### Your goal
The lines below that include the word "logo" are to be reported.

[Stored data]
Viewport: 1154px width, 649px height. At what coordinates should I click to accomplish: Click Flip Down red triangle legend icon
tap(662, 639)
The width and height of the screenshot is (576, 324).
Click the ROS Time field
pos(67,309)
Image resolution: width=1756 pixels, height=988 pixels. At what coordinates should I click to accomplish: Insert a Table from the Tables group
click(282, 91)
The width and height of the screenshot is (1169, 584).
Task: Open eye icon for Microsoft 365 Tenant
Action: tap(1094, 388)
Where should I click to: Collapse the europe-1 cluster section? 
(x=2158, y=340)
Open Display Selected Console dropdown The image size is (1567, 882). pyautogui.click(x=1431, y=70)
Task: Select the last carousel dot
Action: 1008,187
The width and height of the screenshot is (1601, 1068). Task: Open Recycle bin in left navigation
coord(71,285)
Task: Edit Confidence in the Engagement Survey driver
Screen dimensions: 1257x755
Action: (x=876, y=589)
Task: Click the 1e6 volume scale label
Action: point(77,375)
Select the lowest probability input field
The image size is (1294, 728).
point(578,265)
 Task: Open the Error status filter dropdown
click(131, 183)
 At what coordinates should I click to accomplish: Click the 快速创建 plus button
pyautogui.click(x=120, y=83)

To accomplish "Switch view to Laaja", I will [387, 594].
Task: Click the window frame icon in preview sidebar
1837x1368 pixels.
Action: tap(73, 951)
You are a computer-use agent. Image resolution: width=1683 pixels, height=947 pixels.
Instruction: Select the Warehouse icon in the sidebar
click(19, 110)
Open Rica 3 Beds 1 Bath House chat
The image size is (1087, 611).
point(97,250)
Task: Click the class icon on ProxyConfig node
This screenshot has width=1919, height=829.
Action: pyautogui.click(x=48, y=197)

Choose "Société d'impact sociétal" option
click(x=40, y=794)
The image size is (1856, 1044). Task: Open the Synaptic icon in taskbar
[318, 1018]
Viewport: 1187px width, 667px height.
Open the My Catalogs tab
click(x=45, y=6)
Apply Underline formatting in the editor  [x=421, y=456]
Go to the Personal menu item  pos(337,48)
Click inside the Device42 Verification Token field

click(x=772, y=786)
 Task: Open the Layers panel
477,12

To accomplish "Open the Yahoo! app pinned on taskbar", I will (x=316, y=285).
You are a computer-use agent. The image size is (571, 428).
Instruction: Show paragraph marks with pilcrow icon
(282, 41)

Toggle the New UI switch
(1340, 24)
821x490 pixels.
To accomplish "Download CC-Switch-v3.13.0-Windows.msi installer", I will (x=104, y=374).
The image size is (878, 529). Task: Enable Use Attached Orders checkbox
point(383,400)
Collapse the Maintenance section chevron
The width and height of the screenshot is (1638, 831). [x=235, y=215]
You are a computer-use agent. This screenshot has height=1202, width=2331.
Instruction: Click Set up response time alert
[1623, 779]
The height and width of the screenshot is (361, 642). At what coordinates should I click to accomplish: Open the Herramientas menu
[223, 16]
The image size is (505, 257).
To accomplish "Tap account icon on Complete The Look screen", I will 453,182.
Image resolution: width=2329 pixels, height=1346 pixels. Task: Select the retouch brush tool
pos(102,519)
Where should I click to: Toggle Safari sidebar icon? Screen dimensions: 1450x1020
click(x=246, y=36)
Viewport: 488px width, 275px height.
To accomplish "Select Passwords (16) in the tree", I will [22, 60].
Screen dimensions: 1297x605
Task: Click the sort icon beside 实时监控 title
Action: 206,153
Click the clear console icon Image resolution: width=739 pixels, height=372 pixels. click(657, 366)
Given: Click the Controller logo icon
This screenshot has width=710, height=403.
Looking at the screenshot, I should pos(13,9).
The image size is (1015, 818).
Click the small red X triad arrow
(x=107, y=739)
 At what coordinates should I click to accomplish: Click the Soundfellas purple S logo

### Expected answer
Given: Click the Controller logo icon
 At what coordinates should I click to accomplish: Click the Soundfellas purple S logo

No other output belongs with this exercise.